====== EXTRACTED ENTRIES
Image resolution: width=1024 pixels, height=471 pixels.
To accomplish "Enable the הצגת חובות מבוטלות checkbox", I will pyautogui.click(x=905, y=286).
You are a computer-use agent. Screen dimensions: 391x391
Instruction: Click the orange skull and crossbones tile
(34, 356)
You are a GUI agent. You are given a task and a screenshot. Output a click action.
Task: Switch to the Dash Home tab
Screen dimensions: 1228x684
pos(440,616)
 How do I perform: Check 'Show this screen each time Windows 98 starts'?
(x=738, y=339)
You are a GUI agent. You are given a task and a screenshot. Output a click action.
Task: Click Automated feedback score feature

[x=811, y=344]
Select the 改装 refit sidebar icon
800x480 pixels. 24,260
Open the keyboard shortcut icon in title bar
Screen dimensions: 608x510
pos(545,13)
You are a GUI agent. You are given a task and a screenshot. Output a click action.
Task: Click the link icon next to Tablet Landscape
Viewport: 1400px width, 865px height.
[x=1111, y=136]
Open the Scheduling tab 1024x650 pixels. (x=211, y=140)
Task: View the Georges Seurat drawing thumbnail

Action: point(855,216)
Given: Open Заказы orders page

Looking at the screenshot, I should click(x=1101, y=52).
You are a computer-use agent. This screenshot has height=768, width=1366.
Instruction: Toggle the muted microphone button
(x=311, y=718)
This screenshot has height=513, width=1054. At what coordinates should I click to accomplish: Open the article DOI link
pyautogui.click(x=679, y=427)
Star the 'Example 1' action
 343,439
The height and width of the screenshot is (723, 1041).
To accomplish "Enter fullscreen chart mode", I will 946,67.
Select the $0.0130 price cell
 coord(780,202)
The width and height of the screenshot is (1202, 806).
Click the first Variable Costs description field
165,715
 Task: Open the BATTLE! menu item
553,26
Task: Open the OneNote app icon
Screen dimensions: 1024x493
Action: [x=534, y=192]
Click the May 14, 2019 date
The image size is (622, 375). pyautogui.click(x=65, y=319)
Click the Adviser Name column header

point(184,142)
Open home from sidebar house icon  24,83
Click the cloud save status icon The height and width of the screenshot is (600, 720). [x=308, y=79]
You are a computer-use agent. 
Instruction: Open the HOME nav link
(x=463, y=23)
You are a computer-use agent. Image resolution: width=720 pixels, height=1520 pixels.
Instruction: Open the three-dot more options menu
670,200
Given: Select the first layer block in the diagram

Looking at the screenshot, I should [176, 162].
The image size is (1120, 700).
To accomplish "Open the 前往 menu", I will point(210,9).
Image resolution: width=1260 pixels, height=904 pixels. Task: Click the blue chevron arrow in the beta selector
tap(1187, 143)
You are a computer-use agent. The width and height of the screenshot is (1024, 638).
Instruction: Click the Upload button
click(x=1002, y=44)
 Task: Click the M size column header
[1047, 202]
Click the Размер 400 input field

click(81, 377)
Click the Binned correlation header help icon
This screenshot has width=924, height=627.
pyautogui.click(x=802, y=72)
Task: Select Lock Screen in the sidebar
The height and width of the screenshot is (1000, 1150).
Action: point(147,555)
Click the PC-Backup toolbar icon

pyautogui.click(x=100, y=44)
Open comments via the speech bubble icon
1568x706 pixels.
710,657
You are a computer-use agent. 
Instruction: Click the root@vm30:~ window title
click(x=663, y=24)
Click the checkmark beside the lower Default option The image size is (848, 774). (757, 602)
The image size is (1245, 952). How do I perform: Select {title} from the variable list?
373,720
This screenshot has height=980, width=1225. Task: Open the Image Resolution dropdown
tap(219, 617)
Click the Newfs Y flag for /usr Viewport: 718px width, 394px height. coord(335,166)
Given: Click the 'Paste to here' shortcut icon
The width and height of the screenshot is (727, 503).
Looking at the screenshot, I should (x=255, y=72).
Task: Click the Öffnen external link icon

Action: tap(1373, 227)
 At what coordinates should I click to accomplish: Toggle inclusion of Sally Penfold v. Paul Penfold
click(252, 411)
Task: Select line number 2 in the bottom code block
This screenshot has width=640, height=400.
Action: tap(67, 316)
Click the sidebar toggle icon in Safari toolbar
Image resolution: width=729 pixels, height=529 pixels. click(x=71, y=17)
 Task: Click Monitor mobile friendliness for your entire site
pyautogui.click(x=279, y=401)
============
-- TASK GOAL --
Return every record in full, word for word.

-- REPLY --
Image resolution: width=1024 pixels, height=471 pixels.
To accomplish "Enable the הצגת חובות מבוטלות checkbox", I will pyautogui.click(x=905, y=286).
You are a computer-use agent. Screen dimensions: 391x391
Instruction: Click the orange skull and crossbones tile
(34, 356)
You are a GUI agent. You are given a task and a screenshot. Output a click action.
Task: Switch to the Dash Home tab
Screen dimensions: 1228x684
pos(440,616)
 How do I perform: Check 'Show this screen each time Windows 98 starts'?
(x=738, y=339)
You are a GUI agent. You are given a task and a screenshot. Output a click action.
Task: Click Automated feedback score feature

[x=811, y=344]
Select the 改装 refit sidebar icon
800x480 pixels. 24,260
Open the keyboard shortcut icon in title bar
Screen dimensions: 608x510
pos(545,13)
You are a GUI agent. You are given a task and a screenshot. Output a click action.
Task: Click the link icon next to Tablet Landscape
Viewport: 1400px width, 865px height.
[x=1111, y=136]
Open the Scheduling tab 1024x650 pixels. (x=211, y=140)
Task: View the Georges Seurat drawing thumbnail

Action: point(855,216)
Given: Open Заказы orders page

Looking at the screenshot, I should click(x=1101, y=52).
You are a computer-use agent. This screenshot has height=768, width=1366.
Instruction: Toggle the muted microphone button
(x=311, y=718)
This screenshot has height=513, width=1054. At what coordinates should I click to accomplish: Open the article DOI link
pyautogui.click(x=679, y=427)
Star the 'Example 1' action
 343,439
The height and width of the screenshot is (723, 1041).
To accomplish "Enter fullscreen chart mode", I will 946,67.
Select the $0.0130 price cell
 coord(780,202)
The width and height of the screenshot is (1202, 806).
Click the first Variable Costs description field
165,715
 Task: Open the BATTLE! menu item
553,26
Task: Open the OneNote app icon
Screen dimensions: 1024x493
Action: [x=534, y=192]
Click the May 14, 2019 date
The image size is (622, 375). pyautogui.click(x=65, y=319)
Click the Adviser Name column header

point(184,142)
Open home from sidebar house icon  24,83
Click the cloud save status icon The height and width of the screenshot is (600, 720). [x=308, y=79]
You are a computer-use agent. 
Instruction: Open the HOME nav link
(x=463, y=23)
You are a computer-use agent. Image resolution: width=720 pixels, height=1520 pixels.
Instruction: Open the three-dot more options menu
670,200
Given: Select the first layer block in the diagram

Looking at the screenshot, I should [176, 162].
The image size is (1120, 700).
To accomplish "Open the 前往 menu", I will point(210,9).
Image resolution: width=1260 pixels, height=904 pixels. Task: Click the blue chevron arrow in the beta selector
tap(1187, 143)
You are a computer-use agent. The width and height of the screenshot is (1024, 638).
Instruction: Click the Upload button
click(x=1002, y=44)
 Task: Click the M size column header
[1047, 202]
Click the Размер 400 input field

click(81, 377)
Click the Binned correlation header help icon
This screenshot has width=924, height=627.
pyautogui.click(x=802, y=72)
Task: Select Lock Screen in the sidebar
The height and width of the screenshot is (1000, 1150).
Action: point(147,555)
Click the PC-Backup toolbar icon

pyautogui.click(x=100, y=44)
Open comments via the speech bubble icon
1568x706 pixels.
710,657
You are a computer-use agent. 
Instruction: Click the root@vm30:~ window title
click(x=663, y=24)
Click the checkmark beside the lower Default option The image size is (848, 774). (757, 602)
The image size is (1245, 952). How do I perform: Select {title} from the variable list?
373,720
This screenshot has height=980, width=1225. Task: Open the Image Resolution dropdown
tap(219, 617)
Click the Newfs Y flag for /usr Viewport: 718px width, 394px height. coord(335,166)
Given: Click the 'Paste to here' shortcut icon
The width and height of the screenshot is (727, 503).
Looking at the screenshot, I should (x=255, y=72).
Task: Click the Öffnen external link icon

Action: tap(1373, 227)
 At what coordinates should I click to accomplish: Toggle inclusion of Sally Penfold v. Paul Penfold
click(252, 411)
Task: Select line number 2 in the bottom code block
This screenshot has width=640, height=400.
Action: tap(67, 316)
Click the sidebar toggle icon in Safari toolbar
Image resolution: width=729 pixels, height=529 pixels. click(x=71, y=17)
 Task: Click Monitor mobile friendliness for your entire site
pyautogui.click(x=279, y=401)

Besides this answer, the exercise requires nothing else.